YOUR OBJECTIVE →
Please repeat the records below exactly, from the first line through the line containing "Waddington Village Hall (635, 1697)", and nothing more.

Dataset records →
☆ ☆ ☆ ☆ ☆ ☆ ☆
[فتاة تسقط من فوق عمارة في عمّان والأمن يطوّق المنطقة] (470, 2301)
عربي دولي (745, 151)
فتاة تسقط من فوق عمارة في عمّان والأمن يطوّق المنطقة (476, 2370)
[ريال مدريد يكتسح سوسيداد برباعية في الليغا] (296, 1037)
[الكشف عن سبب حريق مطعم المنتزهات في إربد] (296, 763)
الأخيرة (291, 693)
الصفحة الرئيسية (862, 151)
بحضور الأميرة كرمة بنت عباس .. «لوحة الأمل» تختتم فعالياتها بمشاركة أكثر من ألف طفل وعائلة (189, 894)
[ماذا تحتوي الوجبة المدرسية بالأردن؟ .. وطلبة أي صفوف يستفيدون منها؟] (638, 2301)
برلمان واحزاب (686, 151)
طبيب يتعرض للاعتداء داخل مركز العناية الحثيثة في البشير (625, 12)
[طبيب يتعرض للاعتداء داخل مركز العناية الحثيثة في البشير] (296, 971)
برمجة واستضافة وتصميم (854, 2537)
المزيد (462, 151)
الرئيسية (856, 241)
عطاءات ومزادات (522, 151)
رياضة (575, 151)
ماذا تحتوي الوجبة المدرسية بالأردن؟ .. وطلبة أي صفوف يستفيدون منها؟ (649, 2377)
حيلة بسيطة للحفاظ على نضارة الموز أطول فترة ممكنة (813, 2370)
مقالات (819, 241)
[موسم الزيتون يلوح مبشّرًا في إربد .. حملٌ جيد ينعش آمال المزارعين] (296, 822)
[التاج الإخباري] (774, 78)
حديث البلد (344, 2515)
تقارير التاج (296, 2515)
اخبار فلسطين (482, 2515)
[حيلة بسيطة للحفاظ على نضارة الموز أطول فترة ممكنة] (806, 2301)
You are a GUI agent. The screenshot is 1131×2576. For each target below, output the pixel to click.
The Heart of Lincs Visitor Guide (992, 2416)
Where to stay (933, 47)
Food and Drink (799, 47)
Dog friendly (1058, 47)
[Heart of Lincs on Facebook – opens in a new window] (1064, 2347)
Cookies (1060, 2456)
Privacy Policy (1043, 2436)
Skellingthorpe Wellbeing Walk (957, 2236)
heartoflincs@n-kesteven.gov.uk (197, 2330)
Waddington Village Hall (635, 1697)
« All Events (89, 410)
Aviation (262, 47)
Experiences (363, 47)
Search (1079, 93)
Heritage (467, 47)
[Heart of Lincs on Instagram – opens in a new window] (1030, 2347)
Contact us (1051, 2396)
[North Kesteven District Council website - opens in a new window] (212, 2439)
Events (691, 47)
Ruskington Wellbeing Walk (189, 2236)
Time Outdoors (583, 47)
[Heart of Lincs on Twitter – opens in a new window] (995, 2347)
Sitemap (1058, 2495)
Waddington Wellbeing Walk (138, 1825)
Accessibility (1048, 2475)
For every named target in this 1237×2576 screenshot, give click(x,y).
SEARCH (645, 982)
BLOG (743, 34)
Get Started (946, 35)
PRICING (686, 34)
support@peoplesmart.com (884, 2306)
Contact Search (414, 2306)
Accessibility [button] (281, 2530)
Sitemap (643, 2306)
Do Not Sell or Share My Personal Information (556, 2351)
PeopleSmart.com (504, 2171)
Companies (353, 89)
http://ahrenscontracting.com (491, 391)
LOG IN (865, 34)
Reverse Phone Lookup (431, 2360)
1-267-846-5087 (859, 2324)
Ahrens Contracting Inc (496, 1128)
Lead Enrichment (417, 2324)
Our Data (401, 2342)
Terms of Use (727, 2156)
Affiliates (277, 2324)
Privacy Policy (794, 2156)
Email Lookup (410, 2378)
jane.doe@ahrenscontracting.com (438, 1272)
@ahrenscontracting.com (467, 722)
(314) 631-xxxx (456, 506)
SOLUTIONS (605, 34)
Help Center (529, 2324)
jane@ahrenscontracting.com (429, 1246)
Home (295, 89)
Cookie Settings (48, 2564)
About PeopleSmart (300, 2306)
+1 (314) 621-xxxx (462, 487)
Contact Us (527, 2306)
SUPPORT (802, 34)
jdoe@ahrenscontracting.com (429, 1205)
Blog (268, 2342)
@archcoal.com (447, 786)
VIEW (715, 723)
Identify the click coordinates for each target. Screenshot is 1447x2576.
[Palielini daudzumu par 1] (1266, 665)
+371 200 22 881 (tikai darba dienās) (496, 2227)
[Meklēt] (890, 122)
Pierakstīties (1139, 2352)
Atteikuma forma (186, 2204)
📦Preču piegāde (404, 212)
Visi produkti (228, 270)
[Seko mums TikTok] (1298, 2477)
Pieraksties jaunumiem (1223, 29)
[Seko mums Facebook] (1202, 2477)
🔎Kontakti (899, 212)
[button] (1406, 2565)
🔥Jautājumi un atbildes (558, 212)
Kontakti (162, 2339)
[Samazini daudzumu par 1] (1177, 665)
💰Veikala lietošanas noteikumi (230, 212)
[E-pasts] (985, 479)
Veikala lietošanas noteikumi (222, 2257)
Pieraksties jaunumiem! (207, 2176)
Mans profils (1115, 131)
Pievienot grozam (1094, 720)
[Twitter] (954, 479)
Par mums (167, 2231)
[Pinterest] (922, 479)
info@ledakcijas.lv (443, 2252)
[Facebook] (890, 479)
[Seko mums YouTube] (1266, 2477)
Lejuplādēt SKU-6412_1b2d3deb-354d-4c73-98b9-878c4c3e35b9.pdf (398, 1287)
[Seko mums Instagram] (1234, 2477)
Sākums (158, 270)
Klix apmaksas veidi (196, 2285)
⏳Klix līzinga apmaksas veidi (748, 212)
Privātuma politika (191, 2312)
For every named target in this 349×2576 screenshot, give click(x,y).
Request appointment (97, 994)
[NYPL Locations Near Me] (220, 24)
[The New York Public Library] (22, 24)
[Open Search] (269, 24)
☆ ☆ ☆ ☆ ☆ ☆ ☆
WRITTEN ANSWER →
[فتاة تسقط من فوق عمارة في عمّان والأمن يطوّق المنطقة] (470, 2301)
عربي دولي (745, 151)
فتاة تسقط من فوق عمارة في عمّان والأمن يطوّق المنطقة (476, 2370)
[ريال مدريد يكتسح سوسيداد برباعية في الليغا] (296, 1037)
[الكشف عن سبب حريق مطعم المنتزهات في إربد] (296, 763)
الأخيرة (291, 693)
الصفحة الرئيسية (862, 151)
بحضور الأميرة كرمة بنت عباس .. «لوحة الأمل» تختتم فعالياتها بمشاركة أكثر من ألف طفل وعائلة (189, 894)
[ماذا تحتوي الوجبة المدرسية بالأردن؟ .. وطلبة أي صفوف يستفيدون منها؟] (638, 2301)
برلمان واحزاب (686, 151)
طبيب يتعرض للاعتداء داخل مركز العناية الحثيثة في البشير (625, 12)
[طبيب يتعرض للاعتداء داخل مركز العناية الحثيثة في البشير] (296, 971)
برمجة واستضافة وتصميم (854, 2537)
المزيد (462, 151)
الرئيسية (856, 241)
عطاءات ومزادات (522, 151)
رياضة (575, 151)
ماذا تحتوي الوجبة المدرسية بالأردن؟ .. وطلبة أي صفوف يستفيدون منها؟ (649, 2377)
حيلة بسيطة للحفاظ على نضارة الموز أطول فترة ممكنة (813, 2370)
مقالات (819, 241)
[موسم الزيتون يلوح مبشّرًا في إربد .. حملٌ جيد ينعش آمال المزارعين] (296, 822)
[التاج الإخباري] (774, 78)
حديث البلد (344, 2515)
تقارير التاج (296, 2515)
اخبار فلسطين (482, 2515)
[حيلة بسيطة للحفاظ على نضارة الموز أطول فترة ممكنة] (806, 2301)
You are a GUI agent. The screenshot is 1131×2576. For each target below, output the pixel to click.
The Heart of Lincs Visitor Guide (992, 2416)
Where to stay (933, 47)
Food and Drink (799, 47)
Dog friendly (1058, 47)
[Heart of Lincs on Facebook – opens in a new window] (1064, 2347)
Cookies (1060, 2456)
Privacy Policy (1043, 2436)
Skellingthorpe Wellbeing Walk (957, 2236)
heartoflincs@n-kesteven.gov.uk (197, 2330)
Waddington Village Hall (635, 1697)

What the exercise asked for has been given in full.